STI Friendly Clock Recovery Techniques for Bit Banged Communication Protocols
(2004-05-19) Thirumoolan, Sudhagar; Dr. Alexander Dean, Committee Chair; Dr. Frank Mueller, Committee Co-Chair; Dr. Vincent Freeh, Committee Member
Nowadays embedded communication networks are used in a number of applications. A majority of these networks use a shared medium for communication. Controllers for these shared medium protocols can be implemented in hardware or software. Protocol implementations in software using standard off the shelf microcontrollers have been found to be faster, easier and most cost effective. In an embedded communication network, it is essential that the protocol controllers are in synchrony with each other.
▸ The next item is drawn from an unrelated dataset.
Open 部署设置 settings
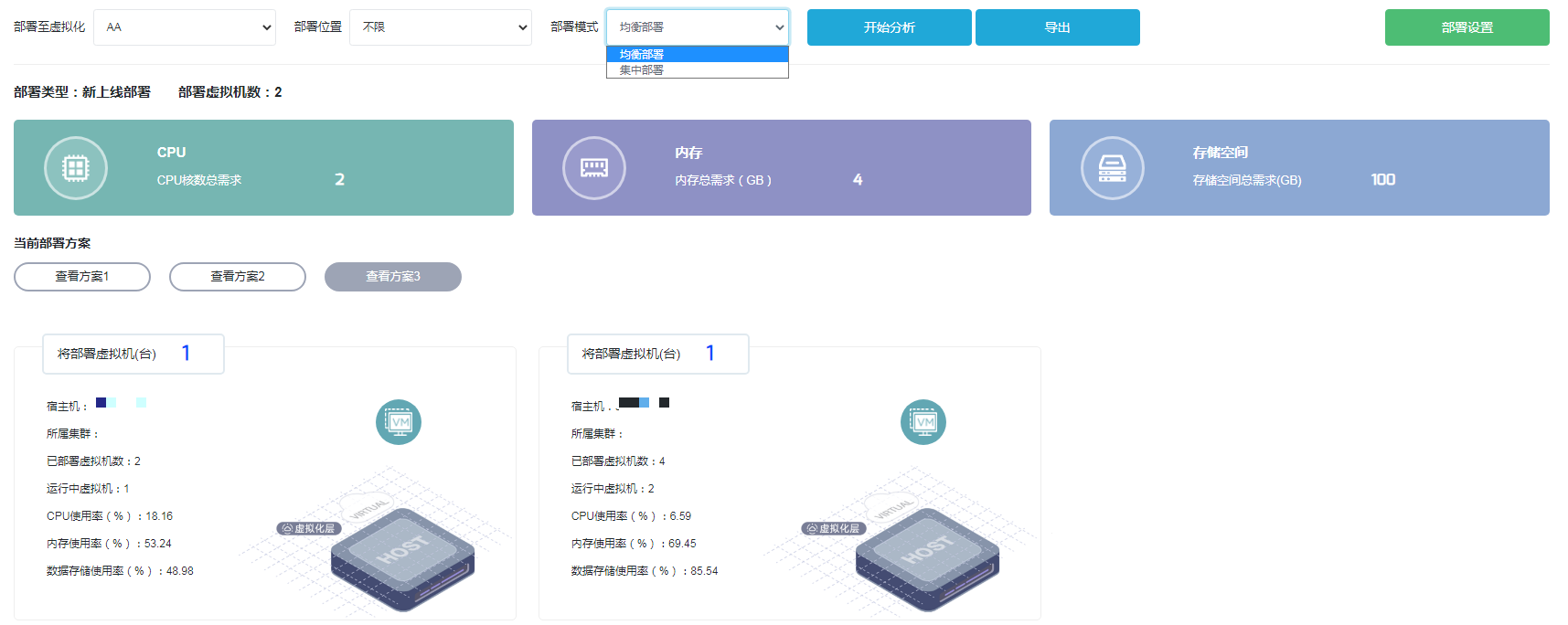 [x=1467, y=27]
A slight phase difference between the clocks of the protocol controllers can lead to errors in the data propagated between them. If the sender has a slight error in its clock frequency the receivers that are reading a message from the sender need to adapt to the clock of the sender by recovering the clock information from the data on the shared medium. This paper talks about the various existing techniques in hardware and software and compares a few proposed clock recovery techniques which can be used for software protocol implementations using STI. A good clock recovery technique must adapt to the sender as quickly as possible and maintain very little phase difference with the sender. It must consume very few computational cycles and the code blocks must remain as close together as possible to avoid fragmenting the idle time of the protocol implementation. In order to facilitate STI, a good primary thread implementation will need to have large chunks of idle time which can be merged with useful code from a secondary thread. It is also required that the primary thread should have fixed or almost fixed execution times for all its functions, in order to be able to recover as much idle time as possible. The proposed techniques have large chunks of idle time as well as try to catch up with the sender's clock as quickly as possible. Hence they are good candidates for being used in software protocol implementations using STI. However, the limitation of these techniques is the fixed number of cycles up to which they can recover in every bit interval when the receiver's clock is slower than the sender's.